# 2 week flounder season



## reeldude56 (Mar 27, 2015)

Looks like recs get September 1-14 to harvest flounder this year. Could be even tighter restrictions for next year


----------



## Von (Apr 26, 2021)

reeldude56 said:


> Looks like recs get September 1-14 to harvest flounder this year. Could be even tighter restrictions for next year


What a bunch of cr#p!


----------



## Papa-T (Sep 5, 2011)

Bunch of BS. We reap the closures while netting is allowed the rape the h**l out of them.


----------



## Von (Apr 26, 2021)

Von said:


> What a bunch of cr#p!





Papa-T said:


> Bunch of BS. We reap the closures while netting is allowed the rape the h**l out of them.

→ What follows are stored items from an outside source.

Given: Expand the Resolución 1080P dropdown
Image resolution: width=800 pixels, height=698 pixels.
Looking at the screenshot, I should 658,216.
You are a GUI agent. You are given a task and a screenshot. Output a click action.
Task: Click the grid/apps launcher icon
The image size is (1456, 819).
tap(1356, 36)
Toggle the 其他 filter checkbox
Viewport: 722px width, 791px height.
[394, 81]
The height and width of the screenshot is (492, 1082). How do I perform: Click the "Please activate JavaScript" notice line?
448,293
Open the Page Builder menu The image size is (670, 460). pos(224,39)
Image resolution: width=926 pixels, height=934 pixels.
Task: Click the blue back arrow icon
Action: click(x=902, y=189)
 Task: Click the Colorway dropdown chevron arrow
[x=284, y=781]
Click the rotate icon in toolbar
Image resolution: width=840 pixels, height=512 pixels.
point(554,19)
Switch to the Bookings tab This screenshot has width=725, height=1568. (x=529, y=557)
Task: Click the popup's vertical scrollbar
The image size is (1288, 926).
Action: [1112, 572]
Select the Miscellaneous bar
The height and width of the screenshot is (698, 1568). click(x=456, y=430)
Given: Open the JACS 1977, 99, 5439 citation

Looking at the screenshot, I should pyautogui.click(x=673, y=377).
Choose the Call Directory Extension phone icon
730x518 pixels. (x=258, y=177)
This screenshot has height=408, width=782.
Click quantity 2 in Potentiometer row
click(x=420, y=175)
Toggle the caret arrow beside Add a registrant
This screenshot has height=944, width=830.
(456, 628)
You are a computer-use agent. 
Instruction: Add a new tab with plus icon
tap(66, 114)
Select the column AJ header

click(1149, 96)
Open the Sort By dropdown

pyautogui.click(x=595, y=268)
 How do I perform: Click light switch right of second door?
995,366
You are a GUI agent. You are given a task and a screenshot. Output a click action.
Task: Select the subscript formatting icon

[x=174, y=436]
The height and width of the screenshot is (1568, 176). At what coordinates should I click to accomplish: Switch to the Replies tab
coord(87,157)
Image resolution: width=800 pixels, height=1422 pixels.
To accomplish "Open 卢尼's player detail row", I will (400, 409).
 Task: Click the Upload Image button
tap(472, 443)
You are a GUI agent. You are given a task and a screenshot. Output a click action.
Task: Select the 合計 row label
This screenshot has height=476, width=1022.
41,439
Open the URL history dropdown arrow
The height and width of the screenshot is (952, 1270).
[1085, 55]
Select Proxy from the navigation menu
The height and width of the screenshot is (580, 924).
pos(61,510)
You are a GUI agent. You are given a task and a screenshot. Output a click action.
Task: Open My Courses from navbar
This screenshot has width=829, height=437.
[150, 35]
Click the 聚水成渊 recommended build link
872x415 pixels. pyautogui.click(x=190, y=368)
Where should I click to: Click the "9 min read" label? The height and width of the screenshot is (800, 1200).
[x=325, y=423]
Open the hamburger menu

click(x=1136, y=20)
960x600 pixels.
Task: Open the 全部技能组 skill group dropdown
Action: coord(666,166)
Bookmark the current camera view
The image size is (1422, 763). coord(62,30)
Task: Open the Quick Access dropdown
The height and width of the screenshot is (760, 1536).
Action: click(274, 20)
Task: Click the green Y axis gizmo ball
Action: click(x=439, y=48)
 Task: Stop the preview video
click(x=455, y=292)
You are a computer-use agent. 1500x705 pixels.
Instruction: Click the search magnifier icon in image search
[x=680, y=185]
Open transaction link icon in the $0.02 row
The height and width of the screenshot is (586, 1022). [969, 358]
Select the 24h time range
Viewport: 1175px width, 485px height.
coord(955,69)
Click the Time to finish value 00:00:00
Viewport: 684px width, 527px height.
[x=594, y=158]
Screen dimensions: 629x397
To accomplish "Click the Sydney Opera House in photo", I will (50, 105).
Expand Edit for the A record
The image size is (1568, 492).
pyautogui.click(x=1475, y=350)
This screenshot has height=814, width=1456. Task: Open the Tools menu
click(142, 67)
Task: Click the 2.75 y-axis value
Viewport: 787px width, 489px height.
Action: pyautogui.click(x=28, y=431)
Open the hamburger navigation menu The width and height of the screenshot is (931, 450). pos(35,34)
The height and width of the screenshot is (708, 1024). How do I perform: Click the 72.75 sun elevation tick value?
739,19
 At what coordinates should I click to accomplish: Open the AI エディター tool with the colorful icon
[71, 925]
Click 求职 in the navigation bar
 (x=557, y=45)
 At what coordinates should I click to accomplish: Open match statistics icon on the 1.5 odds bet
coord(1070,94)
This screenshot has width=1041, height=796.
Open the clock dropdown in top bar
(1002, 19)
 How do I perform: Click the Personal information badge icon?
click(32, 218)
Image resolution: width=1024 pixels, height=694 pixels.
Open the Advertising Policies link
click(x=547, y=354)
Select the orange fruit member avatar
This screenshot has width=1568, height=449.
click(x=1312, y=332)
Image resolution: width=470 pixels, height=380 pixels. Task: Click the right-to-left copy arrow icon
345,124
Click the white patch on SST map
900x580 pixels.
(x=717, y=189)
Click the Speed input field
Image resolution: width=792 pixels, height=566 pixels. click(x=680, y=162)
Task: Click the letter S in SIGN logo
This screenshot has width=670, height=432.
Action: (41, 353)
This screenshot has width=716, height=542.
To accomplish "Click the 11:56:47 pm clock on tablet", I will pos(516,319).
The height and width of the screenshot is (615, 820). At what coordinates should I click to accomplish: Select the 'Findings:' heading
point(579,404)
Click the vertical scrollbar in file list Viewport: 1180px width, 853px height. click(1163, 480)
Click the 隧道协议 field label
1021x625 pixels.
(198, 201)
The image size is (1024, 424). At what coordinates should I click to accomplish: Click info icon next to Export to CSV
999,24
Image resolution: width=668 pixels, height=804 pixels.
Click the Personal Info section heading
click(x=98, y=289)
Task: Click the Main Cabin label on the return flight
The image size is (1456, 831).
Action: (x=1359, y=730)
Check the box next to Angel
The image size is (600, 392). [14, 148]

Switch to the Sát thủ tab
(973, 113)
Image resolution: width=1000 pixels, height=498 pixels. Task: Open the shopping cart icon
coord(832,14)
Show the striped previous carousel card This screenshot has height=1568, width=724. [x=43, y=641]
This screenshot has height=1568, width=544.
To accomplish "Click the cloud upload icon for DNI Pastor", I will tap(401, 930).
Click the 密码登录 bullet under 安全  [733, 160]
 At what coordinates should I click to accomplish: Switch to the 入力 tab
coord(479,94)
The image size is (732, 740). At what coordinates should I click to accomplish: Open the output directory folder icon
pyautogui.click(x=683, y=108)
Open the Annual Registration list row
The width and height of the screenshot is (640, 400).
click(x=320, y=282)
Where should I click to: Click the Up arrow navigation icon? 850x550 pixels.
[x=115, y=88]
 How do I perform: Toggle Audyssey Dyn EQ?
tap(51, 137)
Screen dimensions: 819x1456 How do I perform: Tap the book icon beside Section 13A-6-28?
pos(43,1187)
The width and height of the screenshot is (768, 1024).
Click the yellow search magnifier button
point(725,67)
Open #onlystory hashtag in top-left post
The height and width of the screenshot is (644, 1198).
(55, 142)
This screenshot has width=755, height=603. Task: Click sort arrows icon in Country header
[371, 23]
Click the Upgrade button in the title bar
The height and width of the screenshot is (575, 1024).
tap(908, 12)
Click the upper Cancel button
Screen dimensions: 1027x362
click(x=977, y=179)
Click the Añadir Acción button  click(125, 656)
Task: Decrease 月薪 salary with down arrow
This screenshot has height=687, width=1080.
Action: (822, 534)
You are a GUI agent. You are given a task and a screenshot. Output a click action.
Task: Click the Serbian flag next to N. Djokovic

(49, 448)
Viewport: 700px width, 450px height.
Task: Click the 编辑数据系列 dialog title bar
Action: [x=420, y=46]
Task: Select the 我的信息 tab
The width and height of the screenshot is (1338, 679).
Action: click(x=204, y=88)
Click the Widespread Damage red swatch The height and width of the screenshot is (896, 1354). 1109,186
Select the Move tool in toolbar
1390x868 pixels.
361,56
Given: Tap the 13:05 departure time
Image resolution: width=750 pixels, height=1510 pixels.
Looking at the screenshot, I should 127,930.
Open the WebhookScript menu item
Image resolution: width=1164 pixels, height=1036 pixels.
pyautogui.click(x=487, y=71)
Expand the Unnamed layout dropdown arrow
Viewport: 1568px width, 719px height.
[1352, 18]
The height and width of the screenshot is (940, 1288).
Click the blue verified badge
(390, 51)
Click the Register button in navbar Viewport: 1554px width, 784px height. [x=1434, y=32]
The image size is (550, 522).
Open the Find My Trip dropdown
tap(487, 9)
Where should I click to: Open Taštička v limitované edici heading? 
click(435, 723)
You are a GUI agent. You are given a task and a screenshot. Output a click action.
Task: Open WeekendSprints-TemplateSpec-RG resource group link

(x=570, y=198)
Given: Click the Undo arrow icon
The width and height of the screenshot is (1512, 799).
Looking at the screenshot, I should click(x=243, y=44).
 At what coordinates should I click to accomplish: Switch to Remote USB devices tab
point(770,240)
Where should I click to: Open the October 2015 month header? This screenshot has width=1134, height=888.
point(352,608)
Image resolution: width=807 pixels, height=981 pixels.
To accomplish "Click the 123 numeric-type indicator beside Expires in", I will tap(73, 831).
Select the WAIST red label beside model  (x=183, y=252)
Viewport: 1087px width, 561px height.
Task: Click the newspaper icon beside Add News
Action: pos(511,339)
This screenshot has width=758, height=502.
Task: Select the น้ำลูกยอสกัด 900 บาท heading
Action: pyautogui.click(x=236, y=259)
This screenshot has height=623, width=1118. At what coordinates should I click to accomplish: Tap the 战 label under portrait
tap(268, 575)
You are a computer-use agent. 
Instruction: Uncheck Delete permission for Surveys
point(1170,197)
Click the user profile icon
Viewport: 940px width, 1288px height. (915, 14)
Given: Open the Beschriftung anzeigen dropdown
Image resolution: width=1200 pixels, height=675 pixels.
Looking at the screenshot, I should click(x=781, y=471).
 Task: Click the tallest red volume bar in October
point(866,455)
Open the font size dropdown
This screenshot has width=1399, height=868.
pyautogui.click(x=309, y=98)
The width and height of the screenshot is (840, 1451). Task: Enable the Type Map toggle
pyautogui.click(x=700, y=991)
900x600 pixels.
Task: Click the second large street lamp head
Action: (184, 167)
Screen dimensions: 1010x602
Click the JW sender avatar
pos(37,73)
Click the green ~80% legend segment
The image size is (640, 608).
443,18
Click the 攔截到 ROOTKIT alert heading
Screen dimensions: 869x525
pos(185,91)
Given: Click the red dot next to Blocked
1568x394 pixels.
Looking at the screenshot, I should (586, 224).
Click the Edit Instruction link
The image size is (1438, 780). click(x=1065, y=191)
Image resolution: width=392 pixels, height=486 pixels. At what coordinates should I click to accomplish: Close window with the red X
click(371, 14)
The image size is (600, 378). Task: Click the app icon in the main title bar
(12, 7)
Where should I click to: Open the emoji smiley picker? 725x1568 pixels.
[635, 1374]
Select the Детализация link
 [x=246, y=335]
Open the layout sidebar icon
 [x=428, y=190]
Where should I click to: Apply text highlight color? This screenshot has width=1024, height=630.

I don’t know how many people read this forum? I just called the North Carolina Division of Marine Fisheries and a nice lady gave me a line to a person that might care? I left that person a very shot, blunt but civil message about my feelings concerning the flounder season. So call in and let them know how you feel! Pass it along and get other folks to call in too. 

Von


----------



## oldguy (Sep 15, 2014)

And yet, you can still go to some restaurants at the beaches and order "baby flounder" from the menu. Guess those fish are just the by-catch from the commercial harvest.......


----------



## Papa-T (Sep 5, 2011)

I know they’ll never slow down commercial netting. Padding to many pockets of the upper echelon. So, we’ll (Recreational fishermen) just keep taking it in the a** as usual.


----------



## BasserJim (Feb 21, 2016)

I thought I read august 16?


----------



## Gorge (Jun 13, 2017)

From what I've heard, the commercial flounder fishermen are extremely restricted as well. Most likely, the flounder in the beach restaurants are coming from Jersey.


----------



## Papa-T (Sep 5, 2011)

Sure!


----------



## BasserJim (Feb 21, 2016)

MOREHEAD CITY
Mar 4, 2021

The 2021 recreational flounder season will open Aug. 16 and close Sept. 30 for internal and ocean waters of the state, as prescribed by Amendment 2 to the Southern Flounder Fishery Management Plan. Amendment 3 is currently underway and could impact the open season.
When the season opens, the minimum size limit will be 15 inches total length, and the creel limit will be four fish per person per day during the open recreational season. Since all species of flounder are managed under the same recreational regulations, the recreational season applies to all recreational flounder fishing.
The N.C Division of Marine Fisheries is currently developing Amendment 3 and is scheduled to seek public comment on the draft amendment this spring. The draft amendment includes options for commercial and recreational quotas, accountability measures for both sectors, commercial trip limits, recreational bag limits, regulations on the recreational use of commercial gear to harvest flounder, separating southern flounder from other flounder species in recreational management, evaluating inlet corridors as a management tool, and evaluating recreational and commercial slot limits.
Final adoption of draft Amendment 3 is scheduled for August 2021. If additional management measures are approved, the division will implement them as directed by the Marine Fisheries Commission, which may impact the 2021 season.


----------



## Starboard (Apr 23, 2008)

March 4th is old news. Here's the update......

Jun 23, 2021

The N.C. Division of Marine Fisheries has adjusted the recreational and commercial flounder seasons for 2021 to ensure a sustainable fishery. In 2019 the Division of Marine Fisheries recommended and the Marine Fisheries Commission approved, substantial harvest reductions in the flounder fishery to rebuild the southern flounder stock. These season adjustments are necessary to meet that goal.
The recreational flounder season will open Sept. 1 and close Sept. 14 in internal and ocean waters of North Carolina. The minimum size limit will remain at 15 inches total length, and the creel limit will remain at four fish per person per day during the open recreational season.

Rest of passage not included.